People, after all, are not computers. When something goes wrong, we do not crash. Instead, we find another way: we improvise; we fix. We pull out the slips.
This is breathtakingly bad fluff.

Does Schwartz not understand why we bombed the crap out of Germany and firebombed Japan during WWII? It wasn't because the Germans couldn't "pull out the slips" and build airplanes underground. It wasn't because the Japanese couldn't "pull out the slips" and rebuild their small workshop factories. It's because total war is economic war, and a good way to win an economic war is destroying the efficiency of your competitor.

No silly "Red Dawn" style invasion is necessary. Economic blackmail -- or economic destruction -- is plenty good enough.

Our entire society rests on fragile, difficult-to-defend infrastructure. At a basic level, our survival depends on systems of distribution for food, water, and energy which might easily be disrupted.
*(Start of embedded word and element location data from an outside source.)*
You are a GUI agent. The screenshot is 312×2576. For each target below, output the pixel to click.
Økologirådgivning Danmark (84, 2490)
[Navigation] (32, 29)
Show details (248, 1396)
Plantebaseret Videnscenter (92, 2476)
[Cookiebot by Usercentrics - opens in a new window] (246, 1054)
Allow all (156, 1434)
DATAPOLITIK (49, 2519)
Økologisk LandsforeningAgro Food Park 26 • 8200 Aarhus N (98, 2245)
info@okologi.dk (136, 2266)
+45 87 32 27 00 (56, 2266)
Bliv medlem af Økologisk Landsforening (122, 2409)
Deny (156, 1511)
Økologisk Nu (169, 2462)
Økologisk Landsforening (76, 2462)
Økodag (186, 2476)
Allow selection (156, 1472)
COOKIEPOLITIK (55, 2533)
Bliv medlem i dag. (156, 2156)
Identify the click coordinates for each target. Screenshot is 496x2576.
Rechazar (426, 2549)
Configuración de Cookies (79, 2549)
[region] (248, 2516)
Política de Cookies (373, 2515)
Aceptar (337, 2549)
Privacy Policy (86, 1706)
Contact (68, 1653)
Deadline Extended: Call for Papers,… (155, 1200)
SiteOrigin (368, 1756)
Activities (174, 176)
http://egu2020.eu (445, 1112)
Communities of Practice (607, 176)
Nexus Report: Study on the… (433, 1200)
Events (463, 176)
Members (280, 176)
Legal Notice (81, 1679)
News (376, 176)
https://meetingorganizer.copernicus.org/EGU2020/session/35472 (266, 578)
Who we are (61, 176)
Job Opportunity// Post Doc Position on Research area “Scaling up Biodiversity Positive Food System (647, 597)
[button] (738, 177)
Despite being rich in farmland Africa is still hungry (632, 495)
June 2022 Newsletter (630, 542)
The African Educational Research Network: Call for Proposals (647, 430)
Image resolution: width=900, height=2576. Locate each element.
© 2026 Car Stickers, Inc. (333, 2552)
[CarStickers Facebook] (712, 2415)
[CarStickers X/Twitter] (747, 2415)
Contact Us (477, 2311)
At a more elevated level, our prosperity and happiness as a nation depends on those systems, and others -- such as international trade, the media, the financial markets -- not just working, but working flawlessly and efficiently. Any attack which reduces that efficiency has real economic consequences to us, whether we "pull out the slips" or not.

Cyberwar can impact those systems, and thus it is a real threat, a real risk, and something that deserves being taken seriously. Bin Laden understood this. It's a shame that John Schwartz doesn't.